Beta waves were discovered and named by the German psychiatrist Hans Berger, who invented electroencephalography in 1924, as a method of recording electrical brain activity from the human scalp. Berger termed the larger amplitude, slowerfrequency waves that appeared over the posterior scalp when the subject's eye were closedalpha waves. The smaller amplitude, faster frequency waves that replaced alpha waves when the subject opened his or her eyes were then termed beta waves.
Function
Low amplitude beta waves with multiple and varying frequencies are often associated with active, busy or anxious thinking and active concentration. Over the motor cortex beta waves are associated with the muscle contractions that happen in isotonic movements and are suppressed prior to and during movement changes. Bursts of beta activity are associated with a strengthening of sensory feedback in static motor control and reduced when there is movement change. Beta activity is increased when movement has to be resisted or voluntarily suppressed.

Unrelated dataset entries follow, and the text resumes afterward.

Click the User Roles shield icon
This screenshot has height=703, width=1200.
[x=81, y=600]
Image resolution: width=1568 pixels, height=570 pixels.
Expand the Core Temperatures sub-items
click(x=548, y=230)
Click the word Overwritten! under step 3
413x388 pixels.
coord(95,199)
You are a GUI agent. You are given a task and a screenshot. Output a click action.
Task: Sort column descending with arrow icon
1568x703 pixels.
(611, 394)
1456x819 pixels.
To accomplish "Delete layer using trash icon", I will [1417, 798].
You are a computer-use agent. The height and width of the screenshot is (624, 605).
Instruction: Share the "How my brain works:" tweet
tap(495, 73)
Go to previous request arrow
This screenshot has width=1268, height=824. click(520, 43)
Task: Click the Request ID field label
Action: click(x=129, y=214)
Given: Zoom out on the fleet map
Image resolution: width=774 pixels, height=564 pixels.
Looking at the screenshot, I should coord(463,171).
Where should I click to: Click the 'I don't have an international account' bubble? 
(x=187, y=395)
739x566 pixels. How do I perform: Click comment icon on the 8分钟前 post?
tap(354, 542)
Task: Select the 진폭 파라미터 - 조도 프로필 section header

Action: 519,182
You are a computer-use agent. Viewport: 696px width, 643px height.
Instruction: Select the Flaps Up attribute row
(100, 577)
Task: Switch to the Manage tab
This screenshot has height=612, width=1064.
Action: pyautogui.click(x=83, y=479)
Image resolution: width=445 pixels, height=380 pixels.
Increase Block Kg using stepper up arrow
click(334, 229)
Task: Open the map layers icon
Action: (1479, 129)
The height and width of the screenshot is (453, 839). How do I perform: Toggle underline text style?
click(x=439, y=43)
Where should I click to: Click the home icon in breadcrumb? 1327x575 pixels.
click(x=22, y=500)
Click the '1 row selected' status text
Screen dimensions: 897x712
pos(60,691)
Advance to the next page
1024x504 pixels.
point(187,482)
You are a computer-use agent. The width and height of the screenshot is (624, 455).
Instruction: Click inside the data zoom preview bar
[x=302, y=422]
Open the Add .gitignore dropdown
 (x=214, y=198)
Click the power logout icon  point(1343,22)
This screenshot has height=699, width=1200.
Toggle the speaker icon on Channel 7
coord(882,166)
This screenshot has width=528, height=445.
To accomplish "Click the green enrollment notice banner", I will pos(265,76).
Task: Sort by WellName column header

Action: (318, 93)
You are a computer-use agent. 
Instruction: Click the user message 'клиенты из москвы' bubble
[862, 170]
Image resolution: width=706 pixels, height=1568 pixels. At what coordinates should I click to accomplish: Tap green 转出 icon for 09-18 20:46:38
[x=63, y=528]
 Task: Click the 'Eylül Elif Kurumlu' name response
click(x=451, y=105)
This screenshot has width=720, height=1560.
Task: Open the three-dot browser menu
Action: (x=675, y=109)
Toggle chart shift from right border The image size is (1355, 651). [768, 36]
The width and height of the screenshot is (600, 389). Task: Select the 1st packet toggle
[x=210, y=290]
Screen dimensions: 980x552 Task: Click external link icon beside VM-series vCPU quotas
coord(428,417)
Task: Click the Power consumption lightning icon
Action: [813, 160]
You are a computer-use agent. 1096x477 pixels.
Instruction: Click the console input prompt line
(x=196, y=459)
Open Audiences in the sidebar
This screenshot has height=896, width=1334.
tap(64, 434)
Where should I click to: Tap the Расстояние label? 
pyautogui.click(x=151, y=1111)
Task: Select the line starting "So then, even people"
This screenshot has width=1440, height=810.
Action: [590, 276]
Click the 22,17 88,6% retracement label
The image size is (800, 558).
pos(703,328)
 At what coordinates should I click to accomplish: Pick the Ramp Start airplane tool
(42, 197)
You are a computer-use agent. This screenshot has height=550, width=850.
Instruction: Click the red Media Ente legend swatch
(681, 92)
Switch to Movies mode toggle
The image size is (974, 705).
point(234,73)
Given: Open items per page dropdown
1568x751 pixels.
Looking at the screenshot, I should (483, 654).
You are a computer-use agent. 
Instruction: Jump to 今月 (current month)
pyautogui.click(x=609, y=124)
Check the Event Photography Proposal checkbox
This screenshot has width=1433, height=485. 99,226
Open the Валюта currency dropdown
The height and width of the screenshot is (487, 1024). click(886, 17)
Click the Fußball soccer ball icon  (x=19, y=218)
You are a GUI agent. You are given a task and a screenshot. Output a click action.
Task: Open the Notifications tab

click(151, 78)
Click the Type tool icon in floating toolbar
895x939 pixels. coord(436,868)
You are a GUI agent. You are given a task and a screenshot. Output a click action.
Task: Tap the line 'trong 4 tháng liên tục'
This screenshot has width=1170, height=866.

The artificial induction of increased beta waves over the motor cortex by a form of electrical stimulation called Transcranial alternating-current stimulation consistent with its link to isotonic contraction produces a slowing of motor movements. Investigations of reward feedback have revealed two distinct beta components; a high beta component and low beta component. In association with unexpected gains, the high beta component is more profound when receiving an unexpected outcome, with a low probability. However the low beta component is said to be related to the omission of gains, when gains are expected.
Relationship with GABA
Beta waves are often considered indicative of inhibitory cortical transmission mediated by gamma aminobutyric acid, the principal inhibitory neurotransmitter of the mammalian nervous system. Benzodiazepines, drugs that modulate GABAA receptors, induce beta waves in EEG recordings from humans and rats. Spontaneous beta waves are also observed diffusely in scalp EEG recordings from children with duplication 15q11.2-q13.1 syndrome who have duplications of GABAA receptor subunit genes GABRA5, GABRB3, and GABRG3. Similarly, children with Angelman syndrome with deletions of the same GABAA receptor subunit genes feature diminished beta amplitude. Thus, beta waves are likely biomarkers of GABAergic dysfunction, especially in neurodevelopmental disorders caused by 15q deletions/duplications.